Imagine you are enjoying your annual family Memorial Day barbecue. After an evening full of laughter and good food, you are about to wrap things up when a stranger runs into your backyard, pursued closely by several police officers. The officers demand you and your family to the ground, and you comply. The stranger is subdued by the police, and you think that the ordeal is over.
Just then, your family dog walks out from behind the bushes to see what the commotion is all about. One of the officers, to your surprise, begins to fire at the dog. When the shots stop, you breathe a sigh of relief as the dog is unharmed, but that relief is immediately replaced by horror when you see your son lying in a pool of blood.
Naturally, you seek justice for this senseless act. Your efforts to seek recourse through the criminal justice system are complicated when the officer who shot your son asks the court to dismiss your case, citing a legal doctrine you have never heard of called qualified immunity. At first glance, you think you have this case in the bag and for a moment, you do. A judge denies the officer’s request, stating that the unlawfulness of his conduct is “very obvious to every objectively reasonable officer.” This judge is eventually overruled on appeal, and you are left with no compensation for the senseless maiming of your child.
This horrible situation is the reality for the Corbitt family, who have appealed to the Supreme Court for recourse and whose case has been used to illustrate the need for common-sense reform of qualified immunity.
In what seems to be a stubborn determination to continue our nation’s spiral towards culture war oblivion, Democrats and Republicans argue past one another without acknowledging similar goals. No one wants public officials to escape accountability when they violate our constitutional rights. Qualified immunity, as it is currently constituted, allows officials to do just that.
It is important to understand what qualified immunity is, and what it is not. Qualified immunity is a legal provision that protects government officials from being held personally responsible for unconstitutional actions. It is not simply a liability shield that protects police officers if they make a mistake. The laws of the United States already do that. Rather, it is a doctrine that asserts that police officers can violate the constitutional rights of American citizens, and not be held accountable.
Some politicians argue that if qualified immunity is reformed, it will deter police from doing their jobs. This is false. The United States’ standards for determining whether a police officer violated the Constitution are already highly deferential to police officers. Under established law, without qualified immunity, even if police arrest the wrong person or determine to use force in a way that turns out to be excessive, they are cleared of wrongdoing, if they were acting reasonably. Qualified immunity only comes into play when an officer has acted objectively unreasonably under all the circumstances.
Last legislative session, the Utah Legislature failed to advance a bill that would reform qualified immunity in reasonable ways. The proposed legislation would require police to obtain insurance, like malpractice insurance held by physicians, that would pay out every time an officer was proven to have blatantly violated an individual’s constitutional rights. This would weed out bad police officers, as repeat violators would eventually become “uninsurable” and therefore unable to hold a job in law enforcement.

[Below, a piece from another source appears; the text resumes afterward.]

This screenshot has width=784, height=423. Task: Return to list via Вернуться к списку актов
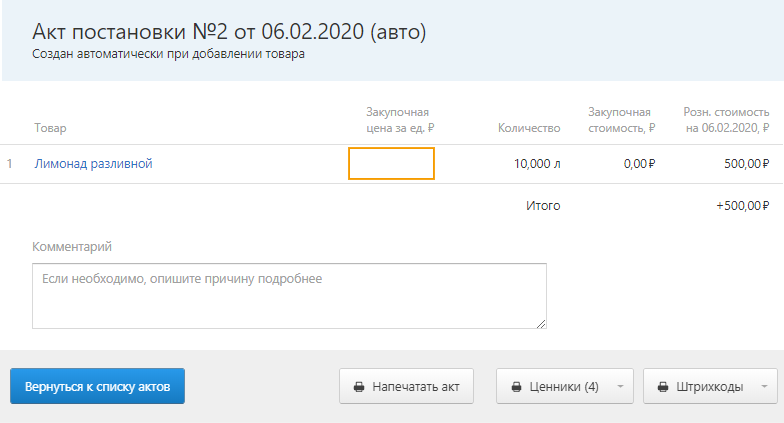click(x=98, y=386)
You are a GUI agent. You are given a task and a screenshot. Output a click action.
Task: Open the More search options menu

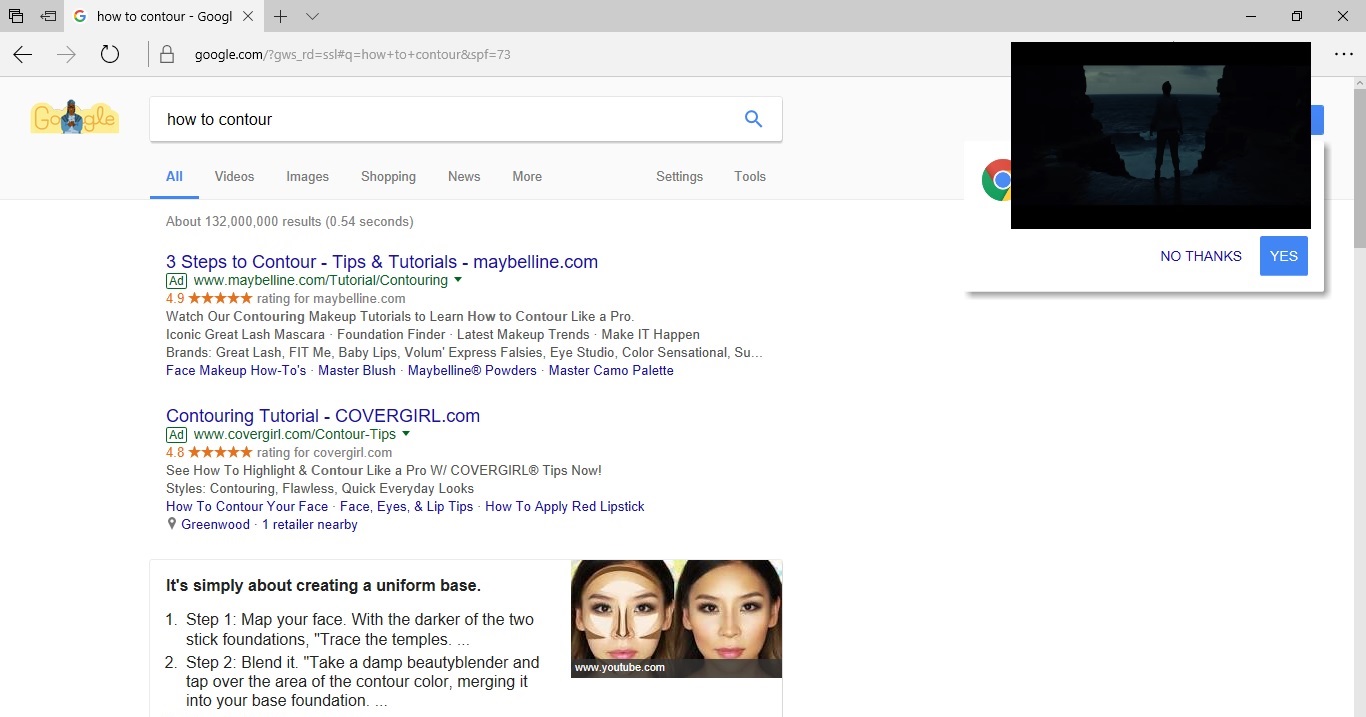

The bill would also do away with qualified immunity as a defense against civil suits brought against police officers. Rather than simply being able to plead qualified immunity, officers that are accused of violating constitutional rights would be required to plead their case before a judge and jury.
Our republic was founded on the very idea that all human beings are created equal and that governments exist to protect the natural rights of citizens. Qualified immunity, as it is presently construed, is an affront to this founding American ideal. Utah should be a leader in making common sense reforms to hold police accountable and protect the natural rights of its citizens.
Ethan Dursteler most recently worked as the government affairs and public policy coordinator for the National Football League. Prior to his work with the league, he was a staffer for Rep. Rob Bishop of Utah. He lives in Logan.